[Pixel coordinate grounding data]
<<<<
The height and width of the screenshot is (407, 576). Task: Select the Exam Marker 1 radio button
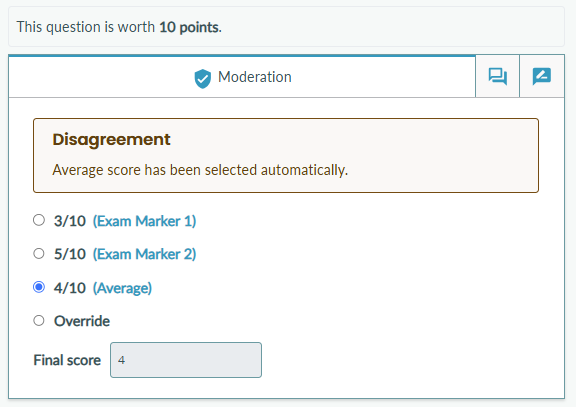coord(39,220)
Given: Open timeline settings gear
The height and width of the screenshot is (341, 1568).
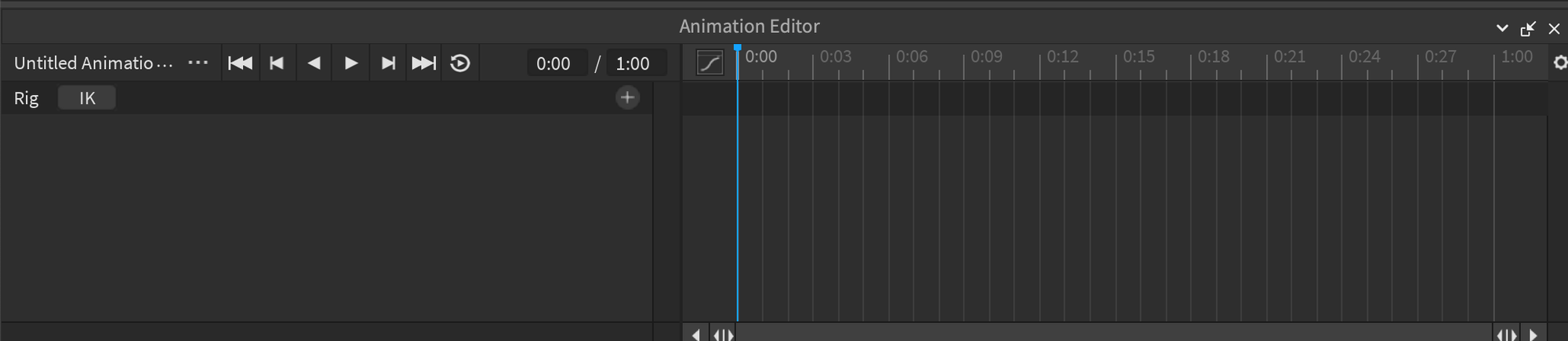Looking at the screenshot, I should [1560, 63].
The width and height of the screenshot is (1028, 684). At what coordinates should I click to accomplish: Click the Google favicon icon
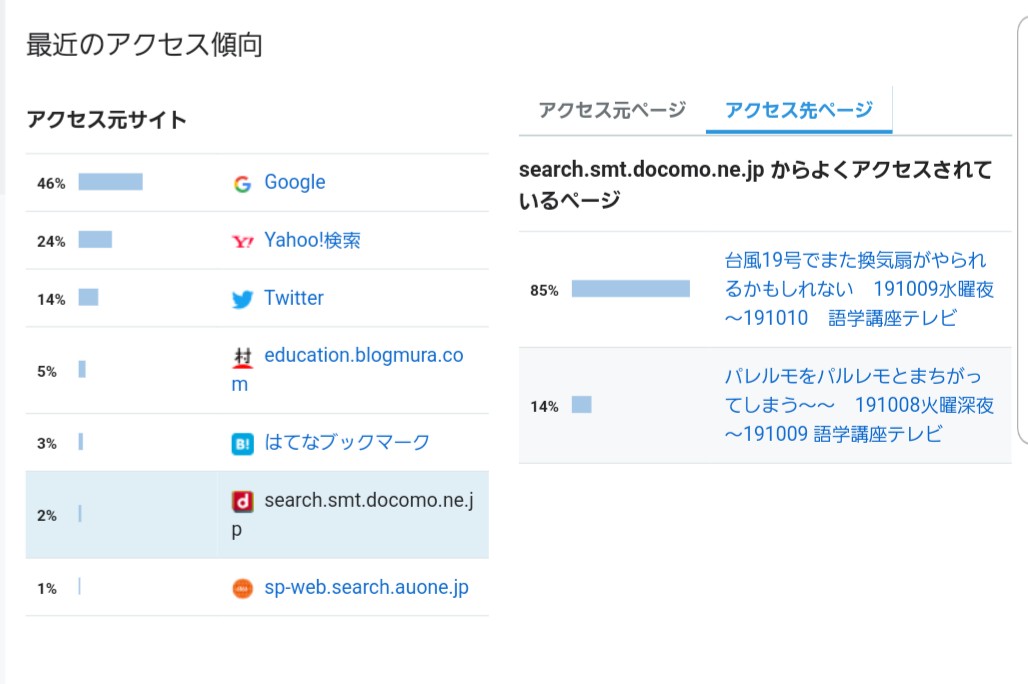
>>>>
WHAT THE EXERCISE ASKS: Reproduce each entry precisely, dropping only the pictures.

FINISHED TASK:
The height and width of the screenshot is (407, 576). Task: Select the Exam Marker 1 radio button
coord(39,220)
Given: Open timeline settings gear
The height and width of the screenshot is (341, 1568).
Looking at the screenshot, I should [1560, 63].
The width and height of the screenshot is (1028, 684). At what coordinates should I click to accomplish: Click the Google favicon icon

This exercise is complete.